Mike Ault's thoughts on various topics, Oracle related and not. Note: I reserve the right to delete comments that are not contributing to the overall theme of the BLOG or are insulting or demeaning to anyone. The posts on this blog are provided “as is” with no warranties and confer no rights. The opinions expressed on this site are mine and mine alone, and do not necessarily represent those of my employer.
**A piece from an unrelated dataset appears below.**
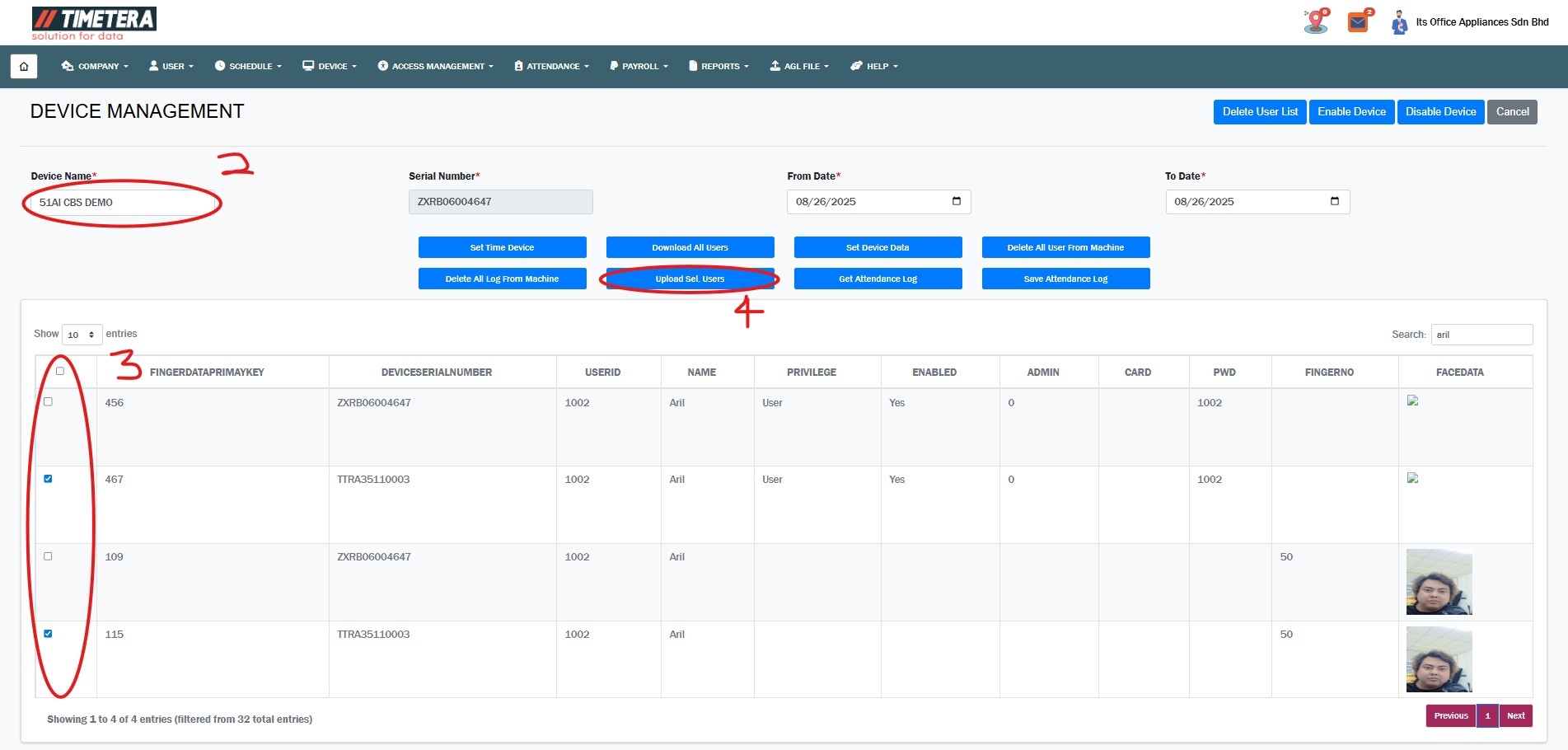The width and height of the screenshot is (1568, 750).
Task: Click the face photo thumbnail in row 109
Action: click(x=1439, y=582)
Wednesday, October 26, 2005

Through the Looking Glass: 10gR2 RAC Installation

On my most recent assignment I had the dubious pleasure of installing Oracle10g Release 2 for a RAC installation on an OCFS2 file system on RedHat 4.0 on a Xeon 64 bit system. Of course the first issue is, as of this writing the OCFS2 file system is not certified for use in RedHat4.o -64 bit with 10gR2 RAC. Just because 10gR2 is the latest RAC and OCFS2 is the latest cluster file system from Oracle don’t let that confuse you…far be it for me to state they should work together.

The client had the boxes up and running just as asked, of course we had to add a few packages, notably the config libraries that don’t get installed with the base “total” install of RedHat, the vim editor and a couple of other convenience packages. We also were using iscsi which had yet to be configured. However within a day we had the iscsi running over Gig Enet to a Left-Hand disk array and OCFS2 up and running.

Next of course you install Cluster Ready Services. The client had the latest install disks sent directly from Oracle. I loaded the DVD and commenced installation. Other than the new screens, such as multiple OCR configuration files (they now allow a mirror, bravo!) and multiple voting disk locations (up to three, another kudo) the screens are similar to the ones we know and love. However, once it got to the final screen where it does the actual install, link, configuration and setup is where the fun began.

On the link step the system complained:

### Error Messages: ###
INFO: Start output from spawned process:
INFO: ----------------------------------
INFO:
INFO: /var/oracle/product/10.2.0/crs/bin/genclntsh
INFO: /usr/bin/ld: skipping incompatible /var/oracle/product/10.2.0/crs/lib/libxml10.a when searching for -lxml10/usr/bin/ld: cannot find -lxml10
INFO: collect2: ld returned 1 exit status
INFO: genclntsh: Failed to link libclntsh.so.10.1
INFO: make: *** [client_sharedlib] Error 1
INFO: End output from spawned process.
INFO: ----------------------------------

The lxm10 module deals with XML parsing in the client stack, so naturally the first thing out of Oracle support was: OCFS2 is NOT yet certified to use with RHEL4.0 10g R2 in RAC env.

Workaround is to use:
a) raw device or ASM
b) RHEL3 with OCFS1

So, please go to a supported config and if the problem still persists, please update this TAR.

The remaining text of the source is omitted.